The report also cites DNS editor John Pring: “The well documented negative impact of this fatally flawed non-medical functional assessment model, which disregards all clinical need, is dismissed by the DWP.

“The deaths, despair and preventable harm linked to the WCA increased following the adoption of increasingly harsh sanctions endorsed by the Coalition administration (2010-15), which successive Conservative administrations disregarded, despite some claimants being starved to death by the DWP. The recently elected Labour government (2024) appear to be following the same path by intimidating those in greatest need, with Liz Kendall appointed as the Secretary of State for Work and Pensions announcing in her first speech that she is motivated to continue with the previous administration’s ambitions to reach an 80% employment rate, regardless of human consequences which can be fatal for many.”

Mo Stewart then systematically sets out how and why the DWP’s Serious Case Panel - set up in 2019 by the DWP following rising public concerns relating to the number of deaths linked to disability benefit assessments since 2010 - “has promised a lot but failed to deliver”.

For example, its membership consists of only senior civil servants and so is not independent.

In addition, it does not consider evidence from external sources.

Mo Stewart says: “Clearly, by failing to access published peer-reviewed research by a multitude of academics accessed via the Preventable Harm Project, and detailed evidence from significant professional organisations such as Rethink Mental Illness, the Panel and by extension the DWP are resisting access to detailed evidence demonstrating the government induced public health crisis.

This is generated by successive social policy reforms and is negatively impacting on the health, wellbeing and survival of those in greatest need,12 with a refusal to admit that the WCA is demonstrably dangerous and unfit for purpose when disregarding clinical need.”

She concludes that: “Given that the Chief Coroner has been alerted to the fact that the DWP disregarded successive Prevention of Future Death reports by various coroners, it is clear that if there isn’t much greater scrutiny of the DWP the chronically ill and disabled community will continue to live in fear, and the death tolls of those in greatest need will continue to rise when, relentlessly, “killed by the State.”

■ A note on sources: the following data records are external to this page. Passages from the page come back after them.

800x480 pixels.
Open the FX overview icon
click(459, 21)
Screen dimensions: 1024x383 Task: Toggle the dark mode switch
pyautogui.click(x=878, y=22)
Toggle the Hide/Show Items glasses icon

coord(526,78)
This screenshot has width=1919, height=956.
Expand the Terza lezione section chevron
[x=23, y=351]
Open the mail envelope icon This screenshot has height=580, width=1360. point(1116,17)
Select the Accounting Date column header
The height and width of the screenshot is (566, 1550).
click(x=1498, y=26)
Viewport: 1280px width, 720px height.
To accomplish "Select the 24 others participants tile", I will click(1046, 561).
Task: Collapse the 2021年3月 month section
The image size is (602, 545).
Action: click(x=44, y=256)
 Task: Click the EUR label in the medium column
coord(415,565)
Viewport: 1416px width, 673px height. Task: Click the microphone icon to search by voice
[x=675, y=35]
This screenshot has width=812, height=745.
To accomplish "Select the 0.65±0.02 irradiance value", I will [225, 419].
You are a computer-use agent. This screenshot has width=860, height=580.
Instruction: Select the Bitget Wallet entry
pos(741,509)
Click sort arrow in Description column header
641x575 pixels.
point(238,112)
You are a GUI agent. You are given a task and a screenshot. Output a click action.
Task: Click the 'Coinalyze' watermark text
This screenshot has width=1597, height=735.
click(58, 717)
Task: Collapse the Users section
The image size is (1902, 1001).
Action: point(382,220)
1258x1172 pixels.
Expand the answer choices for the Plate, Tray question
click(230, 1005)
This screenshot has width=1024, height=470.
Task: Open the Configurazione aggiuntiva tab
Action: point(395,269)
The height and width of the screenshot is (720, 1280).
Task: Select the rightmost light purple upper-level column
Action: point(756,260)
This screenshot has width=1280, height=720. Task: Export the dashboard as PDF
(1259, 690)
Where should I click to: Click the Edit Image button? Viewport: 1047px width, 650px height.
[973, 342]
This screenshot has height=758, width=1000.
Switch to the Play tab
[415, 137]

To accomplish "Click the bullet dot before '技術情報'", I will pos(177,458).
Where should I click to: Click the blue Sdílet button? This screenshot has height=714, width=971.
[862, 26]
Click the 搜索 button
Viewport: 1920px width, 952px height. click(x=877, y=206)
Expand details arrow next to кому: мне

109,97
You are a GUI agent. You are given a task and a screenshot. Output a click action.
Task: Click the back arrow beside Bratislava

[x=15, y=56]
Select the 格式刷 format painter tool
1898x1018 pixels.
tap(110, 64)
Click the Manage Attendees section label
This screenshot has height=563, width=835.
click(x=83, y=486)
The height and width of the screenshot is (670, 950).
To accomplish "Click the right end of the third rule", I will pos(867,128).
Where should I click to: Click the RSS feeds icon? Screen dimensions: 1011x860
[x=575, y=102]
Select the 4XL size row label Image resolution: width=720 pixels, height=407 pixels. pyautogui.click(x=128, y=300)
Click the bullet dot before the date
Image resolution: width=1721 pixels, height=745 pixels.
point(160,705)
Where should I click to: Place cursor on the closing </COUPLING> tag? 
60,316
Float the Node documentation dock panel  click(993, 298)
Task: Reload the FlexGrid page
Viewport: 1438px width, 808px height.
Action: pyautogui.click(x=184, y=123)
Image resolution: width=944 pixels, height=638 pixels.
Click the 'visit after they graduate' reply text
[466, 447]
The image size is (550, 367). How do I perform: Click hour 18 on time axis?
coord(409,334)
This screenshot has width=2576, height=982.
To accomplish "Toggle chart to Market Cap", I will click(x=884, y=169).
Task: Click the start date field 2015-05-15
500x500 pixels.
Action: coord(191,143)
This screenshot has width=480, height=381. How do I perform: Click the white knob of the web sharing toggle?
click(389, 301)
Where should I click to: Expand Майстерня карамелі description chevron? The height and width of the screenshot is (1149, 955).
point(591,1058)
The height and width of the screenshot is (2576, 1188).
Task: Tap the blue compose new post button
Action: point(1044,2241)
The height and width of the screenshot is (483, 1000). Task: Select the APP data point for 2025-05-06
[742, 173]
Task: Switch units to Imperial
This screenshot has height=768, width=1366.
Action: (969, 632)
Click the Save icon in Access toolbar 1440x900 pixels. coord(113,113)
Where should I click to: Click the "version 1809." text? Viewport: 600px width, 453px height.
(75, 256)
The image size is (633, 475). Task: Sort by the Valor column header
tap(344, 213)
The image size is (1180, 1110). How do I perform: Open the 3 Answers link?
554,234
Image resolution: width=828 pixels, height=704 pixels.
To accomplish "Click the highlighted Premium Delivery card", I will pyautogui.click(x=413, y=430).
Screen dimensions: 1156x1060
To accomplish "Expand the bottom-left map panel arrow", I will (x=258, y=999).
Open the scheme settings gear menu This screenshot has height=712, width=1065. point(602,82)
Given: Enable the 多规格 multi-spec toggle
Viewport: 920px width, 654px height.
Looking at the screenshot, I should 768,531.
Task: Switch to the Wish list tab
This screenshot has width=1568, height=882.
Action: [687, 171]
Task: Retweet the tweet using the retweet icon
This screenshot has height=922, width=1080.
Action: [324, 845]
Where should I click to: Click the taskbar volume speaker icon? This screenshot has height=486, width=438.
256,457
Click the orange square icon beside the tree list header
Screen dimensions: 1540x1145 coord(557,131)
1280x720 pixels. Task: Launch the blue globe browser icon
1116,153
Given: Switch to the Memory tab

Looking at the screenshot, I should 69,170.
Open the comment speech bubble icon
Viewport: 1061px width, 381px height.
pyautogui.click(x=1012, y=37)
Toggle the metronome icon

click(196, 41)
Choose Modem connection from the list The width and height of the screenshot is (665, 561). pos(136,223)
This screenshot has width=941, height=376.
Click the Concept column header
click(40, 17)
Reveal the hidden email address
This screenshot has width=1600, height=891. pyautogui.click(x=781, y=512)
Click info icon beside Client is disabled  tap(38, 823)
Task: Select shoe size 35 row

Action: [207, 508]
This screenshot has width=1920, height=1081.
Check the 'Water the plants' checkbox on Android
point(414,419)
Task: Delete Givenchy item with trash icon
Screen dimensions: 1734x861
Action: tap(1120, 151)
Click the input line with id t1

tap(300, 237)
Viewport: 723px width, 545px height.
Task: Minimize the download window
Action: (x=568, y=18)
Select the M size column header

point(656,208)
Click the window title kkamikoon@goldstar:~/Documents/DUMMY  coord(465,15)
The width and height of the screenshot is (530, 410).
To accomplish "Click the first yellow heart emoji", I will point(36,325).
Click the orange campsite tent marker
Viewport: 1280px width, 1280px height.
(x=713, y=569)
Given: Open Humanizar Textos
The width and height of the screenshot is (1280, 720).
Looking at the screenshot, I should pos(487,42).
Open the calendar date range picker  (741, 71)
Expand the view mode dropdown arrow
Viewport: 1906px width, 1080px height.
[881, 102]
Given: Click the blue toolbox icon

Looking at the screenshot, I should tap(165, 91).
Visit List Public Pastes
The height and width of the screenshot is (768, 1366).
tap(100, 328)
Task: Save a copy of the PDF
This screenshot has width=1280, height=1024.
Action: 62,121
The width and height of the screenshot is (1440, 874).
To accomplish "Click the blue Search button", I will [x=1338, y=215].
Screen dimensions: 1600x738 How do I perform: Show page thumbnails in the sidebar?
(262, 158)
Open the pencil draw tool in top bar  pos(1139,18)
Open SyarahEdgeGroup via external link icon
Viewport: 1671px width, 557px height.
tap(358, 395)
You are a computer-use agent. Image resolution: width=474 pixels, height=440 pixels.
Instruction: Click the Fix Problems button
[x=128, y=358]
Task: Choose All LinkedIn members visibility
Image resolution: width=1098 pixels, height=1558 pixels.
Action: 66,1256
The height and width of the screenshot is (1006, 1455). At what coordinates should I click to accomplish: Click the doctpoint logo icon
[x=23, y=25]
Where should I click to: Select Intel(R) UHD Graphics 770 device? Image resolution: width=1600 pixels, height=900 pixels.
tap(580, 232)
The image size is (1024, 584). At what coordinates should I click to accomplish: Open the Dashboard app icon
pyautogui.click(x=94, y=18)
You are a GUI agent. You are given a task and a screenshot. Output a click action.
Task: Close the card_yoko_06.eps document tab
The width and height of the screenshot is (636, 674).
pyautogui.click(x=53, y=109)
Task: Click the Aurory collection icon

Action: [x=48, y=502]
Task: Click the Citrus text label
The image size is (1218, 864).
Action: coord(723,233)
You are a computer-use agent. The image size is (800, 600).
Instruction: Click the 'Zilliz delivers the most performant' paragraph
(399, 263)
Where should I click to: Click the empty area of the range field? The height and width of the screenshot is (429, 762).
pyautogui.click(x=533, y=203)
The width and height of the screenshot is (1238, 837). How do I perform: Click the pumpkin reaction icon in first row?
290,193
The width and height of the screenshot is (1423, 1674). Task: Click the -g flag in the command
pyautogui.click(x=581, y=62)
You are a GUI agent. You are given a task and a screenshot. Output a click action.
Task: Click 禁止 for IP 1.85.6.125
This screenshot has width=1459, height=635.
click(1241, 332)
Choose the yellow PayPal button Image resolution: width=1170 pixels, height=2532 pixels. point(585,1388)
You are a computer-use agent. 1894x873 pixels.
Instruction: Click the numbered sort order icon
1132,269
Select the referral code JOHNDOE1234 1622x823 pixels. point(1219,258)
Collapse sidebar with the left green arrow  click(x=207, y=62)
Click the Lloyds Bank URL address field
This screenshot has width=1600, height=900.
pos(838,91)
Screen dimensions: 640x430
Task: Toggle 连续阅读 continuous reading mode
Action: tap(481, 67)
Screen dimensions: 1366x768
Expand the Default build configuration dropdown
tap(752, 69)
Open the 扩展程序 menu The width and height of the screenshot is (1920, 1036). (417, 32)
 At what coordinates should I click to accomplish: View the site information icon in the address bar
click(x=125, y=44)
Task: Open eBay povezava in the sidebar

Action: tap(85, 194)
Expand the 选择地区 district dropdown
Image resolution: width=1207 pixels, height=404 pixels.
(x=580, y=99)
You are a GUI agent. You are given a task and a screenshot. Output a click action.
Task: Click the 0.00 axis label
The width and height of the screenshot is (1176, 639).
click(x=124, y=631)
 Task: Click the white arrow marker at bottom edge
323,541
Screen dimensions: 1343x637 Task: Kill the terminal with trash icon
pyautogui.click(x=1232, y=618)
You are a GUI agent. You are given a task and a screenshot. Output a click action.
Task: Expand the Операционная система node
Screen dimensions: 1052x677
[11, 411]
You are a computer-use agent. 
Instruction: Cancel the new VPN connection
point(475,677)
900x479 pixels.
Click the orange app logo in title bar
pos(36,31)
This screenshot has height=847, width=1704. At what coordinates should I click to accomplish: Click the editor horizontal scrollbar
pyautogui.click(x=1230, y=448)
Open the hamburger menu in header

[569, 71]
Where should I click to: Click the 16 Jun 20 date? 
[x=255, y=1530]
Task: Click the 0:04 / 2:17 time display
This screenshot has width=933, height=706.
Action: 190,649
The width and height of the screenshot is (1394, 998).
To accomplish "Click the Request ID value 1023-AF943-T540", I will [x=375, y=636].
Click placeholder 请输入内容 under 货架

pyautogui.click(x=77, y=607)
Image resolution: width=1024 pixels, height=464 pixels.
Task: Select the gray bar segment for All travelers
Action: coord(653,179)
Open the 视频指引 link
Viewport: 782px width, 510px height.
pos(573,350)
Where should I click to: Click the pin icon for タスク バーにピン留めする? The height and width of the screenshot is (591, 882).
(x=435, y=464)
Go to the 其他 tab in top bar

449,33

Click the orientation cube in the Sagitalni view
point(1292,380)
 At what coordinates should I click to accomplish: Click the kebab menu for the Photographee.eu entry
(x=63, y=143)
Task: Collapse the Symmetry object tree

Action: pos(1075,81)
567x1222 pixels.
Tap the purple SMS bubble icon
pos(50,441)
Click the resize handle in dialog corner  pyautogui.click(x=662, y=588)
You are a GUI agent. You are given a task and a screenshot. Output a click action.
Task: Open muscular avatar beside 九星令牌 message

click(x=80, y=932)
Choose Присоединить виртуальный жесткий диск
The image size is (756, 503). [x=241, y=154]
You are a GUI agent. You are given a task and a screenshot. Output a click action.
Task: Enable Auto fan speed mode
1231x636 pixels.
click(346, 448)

“It is now up to politicians to demand the adoption of an Independent Advisory Panel on DWP Related Deaths and the removal of the DWP Serious Case Panel.”

 Kamran Mallick said: "As CEO of Disability Rights UK, I strongly support Mo Stewart’s urgent call for an Independent Advisory Panel on DWP-Related Deaths. The evidence is overwhelming: Disabled people and those with long-term health conditions have been systematically harmed by a welfare system that prioritises cost-cutting over care, suspicion over support, and bureaucracy over basic human dignity.

“For years, we have seen the devastating consequences of punitive policies, most notably the Work Capability Assessment (WCA) and the wider benefits system, which have forced people into impossible situations—pushing many into poverty, mental distress, and, tragically, even to their deaths.

“Reports have repeatedly exposed the failures of the Department for Work and Pensions (DWP) in safeguarding Disabled people’s lives, yet accountability remains absent, and lessons are not being learned. Instead, we see the same hostile rhetoric and damaging policies being recycled by successive governments, ignoring the real-life consequences for those most in need of support.

“The need for an independent, transparent, and robust oversight mechanism is long overdue. A genuinely independent panel—free from government control and influence—must be established to investigate and expose the systemic failures that continue to put Disabled people’s lives at risk. The DWP cannot be left to mark its own homework, especially when the stakes are so high. Disabled people should not have to live in fear of the very system designed to support us. We need a panel that will ensure that every preventable death is acknowledged, that those responsible are held accountable, and that concrete actions are taken to prevent further harm.”

The research report An Independent Advisory Panel on DWP-Related Deaths - A proposal by Mo Stewart is available at citizen-network.org.